Rewrite the entries below with every "GUI agent" changed to "desktop agent", and keep everything else the same.

--

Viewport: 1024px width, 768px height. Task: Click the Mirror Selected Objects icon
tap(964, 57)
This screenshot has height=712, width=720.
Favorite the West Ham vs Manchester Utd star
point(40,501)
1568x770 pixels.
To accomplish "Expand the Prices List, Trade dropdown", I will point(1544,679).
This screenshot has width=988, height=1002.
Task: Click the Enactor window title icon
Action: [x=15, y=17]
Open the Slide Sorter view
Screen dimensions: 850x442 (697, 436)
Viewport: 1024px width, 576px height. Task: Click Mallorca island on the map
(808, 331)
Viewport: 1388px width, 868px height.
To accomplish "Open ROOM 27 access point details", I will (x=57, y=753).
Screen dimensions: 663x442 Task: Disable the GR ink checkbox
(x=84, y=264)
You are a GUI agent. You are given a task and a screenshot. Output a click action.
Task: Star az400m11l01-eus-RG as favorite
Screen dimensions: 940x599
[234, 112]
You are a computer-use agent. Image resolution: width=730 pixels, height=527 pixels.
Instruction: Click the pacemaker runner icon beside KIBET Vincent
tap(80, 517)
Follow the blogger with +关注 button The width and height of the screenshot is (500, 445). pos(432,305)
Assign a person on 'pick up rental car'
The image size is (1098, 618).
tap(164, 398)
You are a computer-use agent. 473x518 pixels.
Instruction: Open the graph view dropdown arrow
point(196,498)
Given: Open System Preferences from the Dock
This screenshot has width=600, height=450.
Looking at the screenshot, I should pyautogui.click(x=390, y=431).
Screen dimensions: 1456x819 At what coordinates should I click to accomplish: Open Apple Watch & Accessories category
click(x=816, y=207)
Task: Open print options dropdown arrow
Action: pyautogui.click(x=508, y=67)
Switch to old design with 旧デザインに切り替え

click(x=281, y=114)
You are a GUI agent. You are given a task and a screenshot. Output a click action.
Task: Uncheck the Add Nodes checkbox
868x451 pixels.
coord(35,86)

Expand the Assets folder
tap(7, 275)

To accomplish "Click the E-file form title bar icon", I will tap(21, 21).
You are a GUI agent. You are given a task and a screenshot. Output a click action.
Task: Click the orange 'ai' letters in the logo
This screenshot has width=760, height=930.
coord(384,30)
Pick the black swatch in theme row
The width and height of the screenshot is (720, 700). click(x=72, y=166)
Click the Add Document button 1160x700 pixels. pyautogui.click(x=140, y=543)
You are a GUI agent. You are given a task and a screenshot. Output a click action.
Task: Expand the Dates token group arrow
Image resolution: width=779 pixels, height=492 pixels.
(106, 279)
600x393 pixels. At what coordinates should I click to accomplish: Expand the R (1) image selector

--

▶ **WRITTEN SOLUTION**
Viewport: 1024px width, 768px height. Task: Click the Mirror Selected Objects icon
tap(964, 57)
This screenshot has height=712, width=720.
Favorite the West Ham vs Manchester Utd star
point(40,501)
1568x770 pixels.
To accomplish "Expand the Prices List, Trade dropdown", I will point(1544,679).
This screenshot has width=988, height=1002.
Task: Click the Enactor window title icon
Action: [x=15, y=17]
Open the Slide Sorter view
Screen dimensions: 850x442 (697, 436)
Viewport: 1024px width, 576px height. Task: Click Mallorca island on the map
(808, 331)
Viewport: 1388px width, 868px height.
To accomplish "Open ROOM 27 access point details", I will (x=57, y=753).
Screen dimensions: 663x442 Task: Disable the GR ink checkbox
(x=84, y=264)
You are a desktop agent. You are given a task and a screenshot. Output a click action.
Task: Star az400m11l01-eus-RG as favorite
Screen dimensions: 940x599
[234, 112]
You are a computer-use agent. Image resolution: width=730 pixels, height=527 pixels.
Instruction: Click the pacemaker runner icon beside KIBET Vincent
tap(80, 517)
Follow the blogger with +关注 button The width and height of the screenshot is (500, 445). pos(432,305)
Assign a person on 'pick up rental car'
The image size is (1098, 618).
tap(164, 398)
You are a computer-use agent. 473x518 pixels.
Instruction: Open the graph view dropdown arrow
point(196,498)
Given: Open System Preferences from the Dock
This screenshot has width=600, height=450.
Looking at the screenshot, I should pyautogui.click(x=390, y=431).
Screen dimensions: 1456x819 At what coordinates should I click to accomplish: Open Apple Watch & Accessories category
click(x=816, y=207)
Task: Open print options dropdown arrow
Action: pyautogui.click(x=508, y=67)
Switch to old design with 旧デザインに切り替え

click(x=281, y=114)
You are a desktop agent. You are given a task and a screenshot. Output a click action.
Task: Uncheck the Add Nodes checkbox
868x451 pixels.
coord(35,86)

Expand the Assets folder
tap(7, 275)

To accomplish "Click the E-file form title bar icon", I will tap(21, 21).
You are a desktop agent. You are given a task and a screenshot. Output a click action.
Task: Click the orange 'ai' letters in the logo
This screenshot has width=760, height=930.
coord(384,30)
Pick the black swatch in theme row
The width and height of the screenshot is (720, 700). click(x=72, y=166)
Click the Add Document button 1160x700 pixels. pyautogui.click(x=140, y=543)
You are a desktop agent. You are given a task and a screenshot. Output a click action.
Task: Expand the Dates token group arrow
Image resolution: width=779 pixels, height=492 pixels.
(106, 279)
600x393 pixels. At what coordinates should I click to accomplish: Expand the R (1) image selector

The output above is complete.